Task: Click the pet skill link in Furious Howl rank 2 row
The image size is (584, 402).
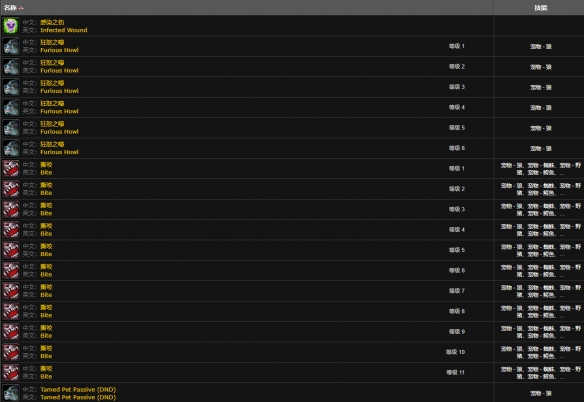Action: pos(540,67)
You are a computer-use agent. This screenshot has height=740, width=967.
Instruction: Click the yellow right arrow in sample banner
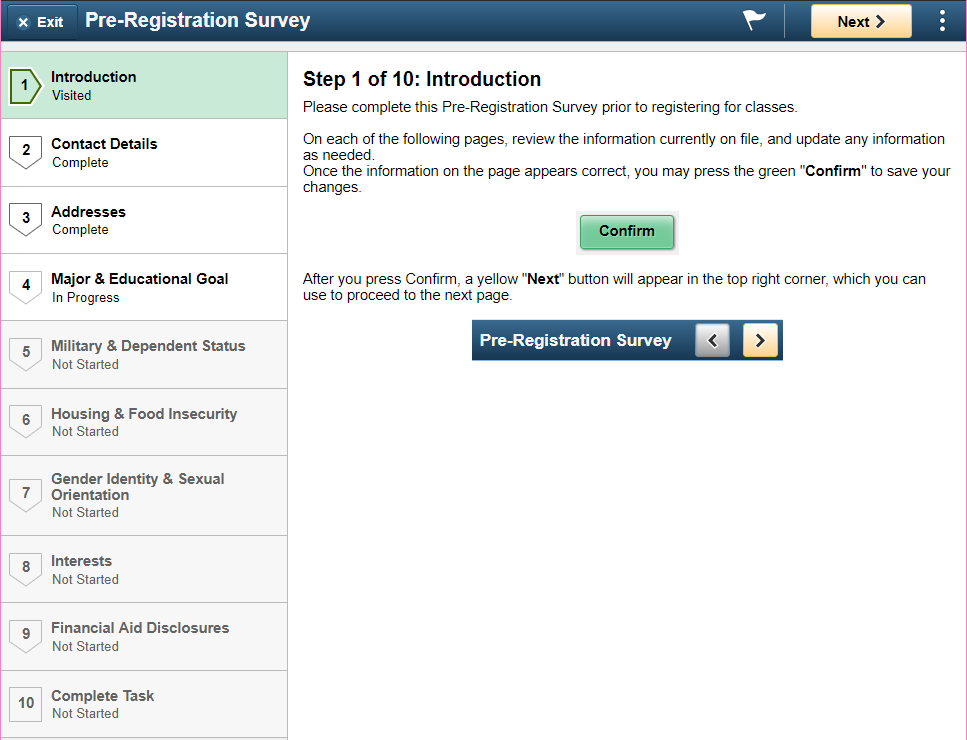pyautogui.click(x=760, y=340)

^^^^^^^^^^^^^^^^

**PROBLEM STATEMENT**:
Once the line containing "The image size is (584, 402)." is found, copy it and each line after it through the end of the entries above exactly; nothing else, and no pictures.

**WRITTEN ANSWER**:
The image size is (584, 402).
Action: pos(540,67)
You are a computer-use agent. This screenshot has height=740, width=967.
Instruction: Click the yellow right arrow in sample banner
pyautogui.click(x=760, y=340)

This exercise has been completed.